- Second baseman
- Born: April 9, 1919 Winder, Georgia, U.S.
- Died: October 21, 1993 (aged 74) Atlanta, Georgia, U.S.
- Batted: RightThrew: Right

Negro league baseball debut
- 1937, for the Atlanta Black Crackers

Last appearance
- 1941, for the Jacksonville Red Caps

Teams
- As player Atlanta Black Crackers (1937–1938); Jacksonville Red Caps (1938); Indianapolis ABCs (1939); Jacksonville Red Caps (1941); As manager Atlanta Black Crackers (1938); Indianapolis ABCs (1939);

= Gabby Kemp =

American baseball player (1919–1993)

James Albert Kemp (April 9, 1919 - October 21, 1993), nicknamed "Gabby", was an American Negro league baseball second baseman and manager between 1937 and 1941.

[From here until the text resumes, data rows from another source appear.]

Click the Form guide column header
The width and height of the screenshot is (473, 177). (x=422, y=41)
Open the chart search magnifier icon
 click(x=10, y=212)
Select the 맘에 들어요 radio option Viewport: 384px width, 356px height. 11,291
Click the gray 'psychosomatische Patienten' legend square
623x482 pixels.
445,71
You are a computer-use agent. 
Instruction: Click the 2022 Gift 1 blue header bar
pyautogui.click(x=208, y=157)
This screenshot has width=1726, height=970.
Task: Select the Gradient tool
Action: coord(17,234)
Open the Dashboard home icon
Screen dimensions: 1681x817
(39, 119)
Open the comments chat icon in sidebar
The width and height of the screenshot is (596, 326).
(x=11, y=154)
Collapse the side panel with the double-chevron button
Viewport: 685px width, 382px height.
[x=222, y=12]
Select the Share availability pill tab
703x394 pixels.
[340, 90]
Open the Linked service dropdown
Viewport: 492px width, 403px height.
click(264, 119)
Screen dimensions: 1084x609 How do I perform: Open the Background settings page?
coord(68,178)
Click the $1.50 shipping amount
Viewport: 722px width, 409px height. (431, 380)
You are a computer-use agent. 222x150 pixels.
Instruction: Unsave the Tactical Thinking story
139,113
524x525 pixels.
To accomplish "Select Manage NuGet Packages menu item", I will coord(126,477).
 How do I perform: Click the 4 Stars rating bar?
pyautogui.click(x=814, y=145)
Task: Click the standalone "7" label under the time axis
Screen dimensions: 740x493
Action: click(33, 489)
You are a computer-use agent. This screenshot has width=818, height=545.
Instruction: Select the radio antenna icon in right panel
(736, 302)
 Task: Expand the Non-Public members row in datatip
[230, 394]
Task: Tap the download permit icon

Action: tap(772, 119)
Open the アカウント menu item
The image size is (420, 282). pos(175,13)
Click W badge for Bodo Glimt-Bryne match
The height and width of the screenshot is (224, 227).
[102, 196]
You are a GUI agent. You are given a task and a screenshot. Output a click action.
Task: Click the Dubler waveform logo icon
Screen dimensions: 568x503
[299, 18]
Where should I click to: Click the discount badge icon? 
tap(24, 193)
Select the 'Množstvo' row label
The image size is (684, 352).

A native of Winder, Georgia, Kemp made his Negro leagues debut in 1937 with the Atlanta Black Crackers. He served as player-manager of the club in 1938, and again in 1939 when the club moved to Indianapolis. Kemp finished his career with a short stint with the Jacksonville Red Caps in 1941. He died in Atlanta, Georgia in 1993 at age 74.